● **Provided text**:
Monday, November 29, 2010

PETA's Problem

When I read criticism of PETA, like this at Feministing, my first instinct is to defend PETA. The animal rights organization is an easy target, and people are, I think, rather comfortable lambasting animal rights advocates as extremist weirdos. And PETA is, after all, fighting the good fight, even if their tactics are questionable. Animal rights/welfare advocates face such a daunting task and resistant society that I feel we should try stick together and defend each other.

But, of course, Vanessa at Feministing is right. Advocating for animals does not require objectifying women. PETA doesn't need to offend or trivialize in order to actually promote its message.

I've long thought that PETA has two primary goals--help animals and promote PETA--and it is sometimes unclear which goal is #1. But I think I see why self-promotion is so ingrained in PETA's DNA. PETA is a somewhat older animal rights organizations, and when PETA began, the issues being raised by animal rights and animal welfare advocates may not have been very vivid in mainstream discourse. These issues were new and strange, and promoting the idea that animals exist for reasons other than human exploitation faced (and of course still faces) fierce resistance. As the primary organization devoted to such issues, self-promotion was actually a necessary strategy for the other goal of, in the short and long term, improving the lives of animals. By making people aware that there even was an organization devoted to the ethical treatment of animals, PETA was making people aware of some of the ethical concerns with how to treat animals. In that sense, any publicity is good publicity, and raunchy, shocking, and controversial advertisements and protests were effective in raising awareness.

But, in part because of PETA's work, many of the issues that PETA now highlights (don't buy fur, don't test on animals, don't eat animals, etc.) are well-known issues. People today are, I think, more aware of the ethical issues surrounding exploitation of animals than ever (which doesn't mean that exploitation doesn't continue rampantly, but people are aware of the issues). There may no longer be a need to be shocking and sensational to get people to look at an issue--in fact, shocking and sensational may actually hurt the cause by making advocates look like, well, extremist weirdos.

And there's the problem: PETA never grew up.

I think PETA still operates on the idea that self-promotion of PETA is good for animals, and still operates on the notion that any publicity is good publicity, because it brings attention to the issues. But a lot of this publicity actually harms PETA's reputation, including among people who might otherwise be receptive to PETA's messages. And a lot of this publicity actually offers nothing, nothing at all, new to an issue with which people are already aware. Does this provide new perspective, or give positive encouragement, on the issue of fur? I'm doubtful.

An organization that is more mature, that advocates in a provocative but serious way, is Mercy for Animals. Ads like this and this advocate without self-promotional sensationalism or offensive sexism. My hope is either that organizations like Mercy for Animals become the more prominent, influential, and visible animal rights organizations, and/or that PETA matures and advocates without sensationalism for the sake of sensationalism, without sexism, without such overt self-promotion.

I'll continue to support PETA, and I'll continue to defend allies. But spreading the message itself is difficult enough: we don't need to use advocacy strategies that themselves turn otherwise receptive audiences away.

● **Items drawn from a data source**:
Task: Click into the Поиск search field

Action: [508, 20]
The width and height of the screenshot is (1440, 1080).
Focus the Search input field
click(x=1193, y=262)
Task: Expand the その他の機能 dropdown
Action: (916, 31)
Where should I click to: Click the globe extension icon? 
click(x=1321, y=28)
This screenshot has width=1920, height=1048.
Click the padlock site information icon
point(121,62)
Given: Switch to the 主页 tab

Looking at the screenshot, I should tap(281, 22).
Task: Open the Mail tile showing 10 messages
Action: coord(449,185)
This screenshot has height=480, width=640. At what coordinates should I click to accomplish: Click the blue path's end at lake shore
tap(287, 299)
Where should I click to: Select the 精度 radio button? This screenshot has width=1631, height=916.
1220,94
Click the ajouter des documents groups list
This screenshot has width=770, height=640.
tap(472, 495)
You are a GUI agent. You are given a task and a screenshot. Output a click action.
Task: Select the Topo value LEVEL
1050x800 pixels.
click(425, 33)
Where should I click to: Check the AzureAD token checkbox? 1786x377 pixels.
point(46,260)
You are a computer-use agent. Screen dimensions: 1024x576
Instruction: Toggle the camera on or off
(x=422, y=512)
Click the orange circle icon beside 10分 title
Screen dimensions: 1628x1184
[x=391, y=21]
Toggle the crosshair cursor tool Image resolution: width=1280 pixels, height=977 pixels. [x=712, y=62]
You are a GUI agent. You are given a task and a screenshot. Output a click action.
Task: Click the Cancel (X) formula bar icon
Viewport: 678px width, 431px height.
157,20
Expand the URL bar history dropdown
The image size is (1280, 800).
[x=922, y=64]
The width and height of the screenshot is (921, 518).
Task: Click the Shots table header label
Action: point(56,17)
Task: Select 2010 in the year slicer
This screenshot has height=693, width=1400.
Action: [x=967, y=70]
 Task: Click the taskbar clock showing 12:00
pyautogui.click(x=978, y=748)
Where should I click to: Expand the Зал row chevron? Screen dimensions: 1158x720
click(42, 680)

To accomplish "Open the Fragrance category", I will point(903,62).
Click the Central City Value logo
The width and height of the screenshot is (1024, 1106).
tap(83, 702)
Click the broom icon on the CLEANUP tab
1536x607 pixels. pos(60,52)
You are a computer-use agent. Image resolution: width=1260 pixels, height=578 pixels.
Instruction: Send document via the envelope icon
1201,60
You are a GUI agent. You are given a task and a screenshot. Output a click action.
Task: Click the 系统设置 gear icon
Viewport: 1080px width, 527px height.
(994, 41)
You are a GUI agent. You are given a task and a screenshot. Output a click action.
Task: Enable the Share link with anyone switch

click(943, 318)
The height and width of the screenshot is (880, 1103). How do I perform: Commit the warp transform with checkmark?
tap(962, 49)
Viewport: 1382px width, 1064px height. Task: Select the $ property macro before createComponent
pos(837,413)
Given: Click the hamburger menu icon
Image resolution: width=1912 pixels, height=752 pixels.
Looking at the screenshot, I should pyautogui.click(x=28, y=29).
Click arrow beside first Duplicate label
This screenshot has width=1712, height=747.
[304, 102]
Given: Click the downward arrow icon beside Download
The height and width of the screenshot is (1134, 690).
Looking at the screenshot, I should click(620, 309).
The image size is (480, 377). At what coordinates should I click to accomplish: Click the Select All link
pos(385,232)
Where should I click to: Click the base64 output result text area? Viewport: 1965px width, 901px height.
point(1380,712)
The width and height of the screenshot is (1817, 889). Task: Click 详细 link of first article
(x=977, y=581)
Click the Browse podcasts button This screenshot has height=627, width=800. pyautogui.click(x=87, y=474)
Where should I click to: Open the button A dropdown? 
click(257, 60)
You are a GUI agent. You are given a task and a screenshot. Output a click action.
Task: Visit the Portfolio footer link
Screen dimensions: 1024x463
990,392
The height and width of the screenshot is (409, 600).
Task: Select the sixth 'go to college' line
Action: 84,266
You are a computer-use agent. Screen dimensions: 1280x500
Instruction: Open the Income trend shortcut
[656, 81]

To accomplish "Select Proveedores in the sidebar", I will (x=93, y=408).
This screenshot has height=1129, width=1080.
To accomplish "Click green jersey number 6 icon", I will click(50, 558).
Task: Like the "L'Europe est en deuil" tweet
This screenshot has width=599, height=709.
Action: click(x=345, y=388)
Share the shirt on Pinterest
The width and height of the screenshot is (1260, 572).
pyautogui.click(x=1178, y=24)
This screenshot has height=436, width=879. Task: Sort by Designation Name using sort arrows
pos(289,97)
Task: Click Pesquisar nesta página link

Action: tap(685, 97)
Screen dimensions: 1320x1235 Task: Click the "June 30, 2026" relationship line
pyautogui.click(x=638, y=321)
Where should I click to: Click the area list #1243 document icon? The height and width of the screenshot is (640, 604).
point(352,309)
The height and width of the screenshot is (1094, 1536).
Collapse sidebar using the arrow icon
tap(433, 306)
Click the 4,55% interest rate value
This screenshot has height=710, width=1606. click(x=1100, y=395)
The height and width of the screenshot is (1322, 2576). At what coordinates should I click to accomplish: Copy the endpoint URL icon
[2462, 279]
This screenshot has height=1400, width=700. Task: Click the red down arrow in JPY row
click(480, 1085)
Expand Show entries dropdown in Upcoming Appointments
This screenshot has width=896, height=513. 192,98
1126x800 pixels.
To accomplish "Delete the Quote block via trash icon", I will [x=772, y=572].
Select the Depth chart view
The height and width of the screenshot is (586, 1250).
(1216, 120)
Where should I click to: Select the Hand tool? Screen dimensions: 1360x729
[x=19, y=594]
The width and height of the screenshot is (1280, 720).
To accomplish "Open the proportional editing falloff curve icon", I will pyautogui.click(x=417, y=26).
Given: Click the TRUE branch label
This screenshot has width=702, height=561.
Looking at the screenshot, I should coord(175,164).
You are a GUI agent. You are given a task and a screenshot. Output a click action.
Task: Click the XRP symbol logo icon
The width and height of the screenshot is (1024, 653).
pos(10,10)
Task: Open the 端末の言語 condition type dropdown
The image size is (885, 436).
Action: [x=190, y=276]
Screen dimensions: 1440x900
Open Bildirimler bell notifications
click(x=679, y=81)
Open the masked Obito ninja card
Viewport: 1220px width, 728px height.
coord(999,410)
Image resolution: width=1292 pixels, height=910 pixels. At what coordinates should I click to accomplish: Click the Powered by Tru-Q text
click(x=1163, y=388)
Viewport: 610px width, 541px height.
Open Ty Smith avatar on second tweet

● **What the exercise asks**: Write out the passage of the post about PETA that begins with the words "An organization that" and ends with "receptive audiences away.". These items come from a different source than the post about PETA.

● **Response**:
An organization that is more mature, that advocates in a provocative but serious way, is Mercy for Animals. Ads like this and this advocate without self-promotional sensationalism or offensive sexism. My hope is either that organizations like Mercy for Animals become the more prominent, influential, and visible animal rights organizations, and/or that PETA matures and advocates without sensationalism for the sake of sensationalism, without sexism, without such overt self-promotion.

I'll continue to support PETA, and I'll continue to defend allies. But spreading the message itself is difficult enough: we don't need to use advocacy strategies that themselves turn otherwise receptive audiences away.